As someone who almost exclusively spends time listening to baroque music on historical instruments (in their historical setup), there is always interest in hearing this music from a different perspective. Bowes desire to present this music as personal, with the style coming from him, rather than a musical treatise, is something I can appreciate. The sound of his instrument is sweet and the recording supports it well. I am less inclined to understand how an expression can be “timeless,” as he writes, because there are elements of his performance that, taken as a whole, are an amalgamation of baroque and romantic styles. The controls he is toying with, from tempo, to accents, space, performance of double stops, vibrato, and dynamics are all his to manipulate.
Vibrato is the one I have a distaste for. And I know my distaste for continuous (and worse, continuous wide) vibrato spans beyond baroque repertoire. That said, Bowes vibrates, but it is done in a way that offers a real sweetness to his tone. It is not so overdone that we might conclude that the recording was made fifty years prior. Yet, I do need to come clean and point it out. It’s not my thing, and I know plenty of folks for whom vibrato is not a big issue.
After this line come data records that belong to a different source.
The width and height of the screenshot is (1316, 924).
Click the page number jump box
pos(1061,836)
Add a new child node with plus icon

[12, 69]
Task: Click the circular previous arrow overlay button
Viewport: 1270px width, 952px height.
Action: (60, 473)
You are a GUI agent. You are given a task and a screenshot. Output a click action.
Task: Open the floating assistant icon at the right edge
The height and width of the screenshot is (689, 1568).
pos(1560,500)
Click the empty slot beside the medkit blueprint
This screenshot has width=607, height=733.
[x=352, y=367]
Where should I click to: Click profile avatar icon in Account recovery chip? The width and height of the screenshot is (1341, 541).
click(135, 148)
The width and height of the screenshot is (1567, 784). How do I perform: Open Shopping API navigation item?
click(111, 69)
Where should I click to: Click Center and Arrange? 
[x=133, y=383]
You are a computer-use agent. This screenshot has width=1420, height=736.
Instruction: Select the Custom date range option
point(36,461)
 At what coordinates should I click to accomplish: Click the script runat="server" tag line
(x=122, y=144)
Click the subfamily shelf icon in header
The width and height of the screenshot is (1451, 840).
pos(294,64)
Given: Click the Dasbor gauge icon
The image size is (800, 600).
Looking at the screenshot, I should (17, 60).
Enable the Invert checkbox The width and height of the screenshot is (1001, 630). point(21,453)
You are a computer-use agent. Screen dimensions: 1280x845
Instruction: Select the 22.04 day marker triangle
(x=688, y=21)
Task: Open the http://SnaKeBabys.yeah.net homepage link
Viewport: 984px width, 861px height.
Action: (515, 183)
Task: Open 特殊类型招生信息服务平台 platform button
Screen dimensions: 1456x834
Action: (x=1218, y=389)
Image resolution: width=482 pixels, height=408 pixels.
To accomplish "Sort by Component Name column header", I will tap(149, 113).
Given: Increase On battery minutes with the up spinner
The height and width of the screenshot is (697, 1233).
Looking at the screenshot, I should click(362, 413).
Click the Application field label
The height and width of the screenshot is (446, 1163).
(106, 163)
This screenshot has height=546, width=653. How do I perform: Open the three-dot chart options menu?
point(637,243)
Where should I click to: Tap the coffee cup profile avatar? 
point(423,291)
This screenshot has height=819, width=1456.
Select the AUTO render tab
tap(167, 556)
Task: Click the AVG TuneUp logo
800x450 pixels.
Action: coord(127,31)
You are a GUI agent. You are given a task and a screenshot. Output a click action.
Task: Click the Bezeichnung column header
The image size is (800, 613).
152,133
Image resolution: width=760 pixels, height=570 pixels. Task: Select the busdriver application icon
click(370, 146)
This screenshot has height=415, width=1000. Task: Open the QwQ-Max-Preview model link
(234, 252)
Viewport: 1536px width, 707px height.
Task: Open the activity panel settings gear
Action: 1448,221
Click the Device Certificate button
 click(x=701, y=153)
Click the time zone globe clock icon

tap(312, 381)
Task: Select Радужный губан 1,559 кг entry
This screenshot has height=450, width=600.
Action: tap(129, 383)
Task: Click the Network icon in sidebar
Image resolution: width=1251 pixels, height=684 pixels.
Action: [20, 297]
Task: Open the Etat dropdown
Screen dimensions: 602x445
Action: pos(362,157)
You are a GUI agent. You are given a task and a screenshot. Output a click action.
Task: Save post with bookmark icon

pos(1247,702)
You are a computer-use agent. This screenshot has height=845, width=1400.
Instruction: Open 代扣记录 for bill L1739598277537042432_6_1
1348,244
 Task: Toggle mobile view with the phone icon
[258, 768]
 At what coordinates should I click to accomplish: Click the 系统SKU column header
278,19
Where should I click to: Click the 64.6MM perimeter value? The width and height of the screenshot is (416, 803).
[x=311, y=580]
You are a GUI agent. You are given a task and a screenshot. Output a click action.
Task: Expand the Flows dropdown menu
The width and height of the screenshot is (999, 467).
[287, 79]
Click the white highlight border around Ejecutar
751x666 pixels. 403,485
Those other elements I mention, dynamics, the utilization of space between some notes (and not others, played legato), tempo, and most of all, accent, are all elements I find attractive in Bowes’s performance. Aside from the aforementioned opening movement of BWV 1001, other movements with longer-than-average tempos are all executed with service to the music. The seven minute Andante from BWV 1003 is difficult piece, interpretation-wise. You’re playing two parts on one instrument, a lovely melody supported with a pulsing bass underneath. It’s one of the movements that can challenge the greatest technicians. Bowes, here, despite approaching the piece quietly and softly, uses the slower tempo to his advantage. I don’t always want to hear this piece played this slowly, but the chosen tempo here is a welcome departure in service of the music. Bach’s music is surprisingly tolerant of elements like speed, and while more violinists today may err toward the fast side of things, I like this counterpoint.
The same could be said for the Giga that precedes the final Chaconne, or Ciaconna in the second partita, BWV 1004. This piece can survive a fast tempo. The energy is infectious. But this reading is very different; it’s thoughtful, it’s beautifully shaped, and in slowing things down, allows us all to enjoy the mechanics all the more carefully.
The eleven minute fugue from the third sonata, BWV 1005 might scare some at the track length. But again, Bowes does no disservice to the music by taking his time; instead, I believe, he illuminates the music in a way that might be best described as getting the special opportunity to examine a fine oil painting with a magnifying glass. We are afforded the opportunity to appreciate some detail when the tempo is slowed. That’s not to say a fast performance can’t work as well, but this, I think, is what I discovered when it comes to the “personal” approach Bowes brings to the music.
I no doubt believe that Bowes likely tried a lot of different interpretations throughout his Bach Pilgrimage performance project. Sadly in a recording, at least those produced today, we have to stop at one interpretation. But these are issues no doubt in the minds of Bowes and his producer Stephen Frost. And while this recording wouldn’t be my single desert island interpretation of the three solo sonatas and three solo partitas by Bach, I am a richer person for having experienced them. Bowes is a most competent musician with deeply musical ideas and gifts to convey them. His recording would make a welcome addition to a collection of Bach, proving once again how many different ways we can experience this profound music.